Prompt: Beginning with the first line, copy out each line of the material until the line containing "Debbie Suzuki (158, 251)" has been copied as well.

==========

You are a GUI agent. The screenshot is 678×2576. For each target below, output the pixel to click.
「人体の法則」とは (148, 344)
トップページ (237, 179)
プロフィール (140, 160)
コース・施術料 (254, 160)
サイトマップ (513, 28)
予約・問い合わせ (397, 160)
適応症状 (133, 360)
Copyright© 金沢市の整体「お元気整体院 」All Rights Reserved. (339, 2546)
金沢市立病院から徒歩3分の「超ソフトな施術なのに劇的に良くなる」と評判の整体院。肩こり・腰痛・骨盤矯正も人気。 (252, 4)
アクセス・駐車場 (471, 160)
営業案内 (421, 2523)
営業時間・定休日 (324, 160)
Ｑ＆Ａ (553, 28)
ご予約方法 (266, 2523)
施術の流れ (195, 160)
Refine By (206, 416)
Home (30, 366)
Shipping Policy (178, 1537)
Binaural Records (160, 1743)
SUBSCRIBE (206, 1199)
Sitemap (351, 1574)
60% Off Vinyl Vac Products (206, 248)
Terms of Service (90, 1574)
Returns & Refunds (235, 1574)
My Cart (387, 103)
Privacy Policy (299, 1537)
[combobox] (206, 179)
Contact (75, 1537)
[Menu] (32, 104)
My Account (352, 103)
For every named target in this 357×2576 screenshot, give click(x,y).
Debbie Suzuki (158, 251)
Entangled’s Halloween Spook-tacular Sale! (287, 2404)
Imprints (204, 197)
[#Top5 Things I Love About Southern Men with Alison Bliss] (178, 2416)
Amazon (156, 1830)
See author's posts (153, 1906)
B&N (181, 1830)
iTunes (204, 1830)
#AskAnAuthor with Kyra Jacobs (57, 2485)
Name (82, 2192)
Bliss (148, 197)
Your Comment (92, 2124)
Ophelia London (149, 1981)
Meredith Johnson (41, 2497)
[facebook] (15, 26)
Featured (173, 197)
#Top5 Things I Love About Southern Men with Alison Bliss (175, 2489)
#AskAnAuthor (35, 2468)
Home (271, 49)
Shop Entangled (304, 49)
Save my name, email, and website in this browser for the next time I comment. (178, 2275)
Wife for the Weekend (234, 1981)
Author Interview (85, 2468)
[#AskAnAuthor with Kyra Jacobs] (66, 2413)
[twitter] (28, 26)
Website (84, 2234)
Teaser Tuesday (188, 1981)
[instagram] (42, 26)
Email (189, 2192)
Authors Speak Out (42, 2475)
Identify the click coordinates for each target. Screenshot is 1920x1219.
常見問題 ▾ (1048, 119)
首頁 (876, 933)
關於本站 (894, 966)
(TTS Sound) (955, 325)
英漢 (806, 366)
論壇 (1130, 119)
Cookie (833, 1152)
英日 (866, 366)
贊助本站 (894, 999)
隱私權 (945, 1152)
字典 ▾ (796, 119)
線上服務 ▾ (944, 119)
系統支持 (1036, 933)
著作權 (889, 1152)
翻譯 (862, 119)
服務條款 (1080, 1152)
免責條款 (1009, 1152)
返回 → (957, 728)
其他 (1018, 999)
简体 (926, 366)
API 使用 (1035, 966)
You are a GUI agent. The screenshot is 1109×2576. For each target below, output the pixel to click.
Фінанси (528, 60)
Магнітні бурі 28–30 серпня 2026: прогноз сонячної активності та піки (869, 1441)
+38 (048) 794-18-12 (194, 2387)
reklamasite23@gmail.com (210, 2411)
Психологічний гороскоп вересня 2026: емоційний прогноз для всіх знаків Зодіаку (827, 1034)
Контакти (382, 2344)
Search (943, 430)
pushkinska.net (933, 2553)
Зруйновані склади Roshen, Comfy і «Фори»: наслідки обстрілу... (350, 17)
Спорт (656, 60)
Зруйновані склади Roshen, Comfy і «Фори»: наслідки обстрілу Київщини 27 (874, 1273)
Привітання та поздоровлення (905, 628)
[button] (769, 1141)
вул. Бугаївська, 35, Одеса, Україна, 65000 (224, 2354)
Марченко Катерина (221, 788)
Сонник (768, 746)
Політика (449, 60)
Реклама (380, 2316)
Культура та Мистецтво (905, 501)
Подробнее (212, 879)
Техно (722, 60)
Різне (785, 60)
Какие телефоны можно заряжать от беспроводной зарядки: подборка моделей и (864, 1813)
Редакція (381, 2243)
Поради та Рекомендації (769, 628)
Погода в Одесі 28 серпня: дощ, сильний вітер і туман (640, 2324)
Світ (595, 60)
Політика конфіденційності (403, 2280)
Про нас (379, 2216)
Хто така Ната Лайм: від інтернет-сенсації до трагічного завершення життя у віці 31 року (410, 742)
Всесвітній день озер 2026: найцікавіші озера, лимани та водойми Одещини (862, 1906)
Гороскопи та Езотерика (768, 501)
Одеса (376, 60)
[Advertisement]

==========

Answer below:
You are a GUI agent. The screenshot is 678×2576. For each target below, output the pixel to click.
「人体の法則」とは (148, 344)
トップページ (237, 179)
プロフィール (140, 160)
コース・施術料 (254, 160)
サイトマップ (513, 28)
予約・問い合わせ (397, 160)
適応症状 (133, 360)
Copyright© 金沢市の整体「お元気整体院 」All Rights Reserved. (339, 2546)
金沢市立病院から徒歩3分の「超ソフトな施術なのに劇的に良くなる」と評判の整体院。肩こり・腰痛・骨盤矯正も人気。 (252, 4)
アクセス・駐車場 (471, 160)
営業案内 (421, 2523)
営業時間・定休日 (324, 160)
Ｑ＆Ａ (553, 28)
ご予約方法 (266, 2523)
施術の流れ (195, 160)
Refine By (206, 416)
Home (30, 366)
Shipping Policy (178, 1537)
Binaural Records (160, 1743)
SUBSCRIBE (206, 1199)
Sitemap (351, 1574)
60% Off Vinyl Vac Products (206, 248)
Terms of Service (90, 1574)
Returns & Refunds (235, 1574)
My Cart (387, 103)
Privacy Policy (299, 1537)
[combobox] (206, 179)
Contact (75, 1537)
[Menu] (32, 104)
My Account (352, 103)
For every named target in this 357×2576 screenshot, give click(x,y).
Debbie Suzuki (158, 251)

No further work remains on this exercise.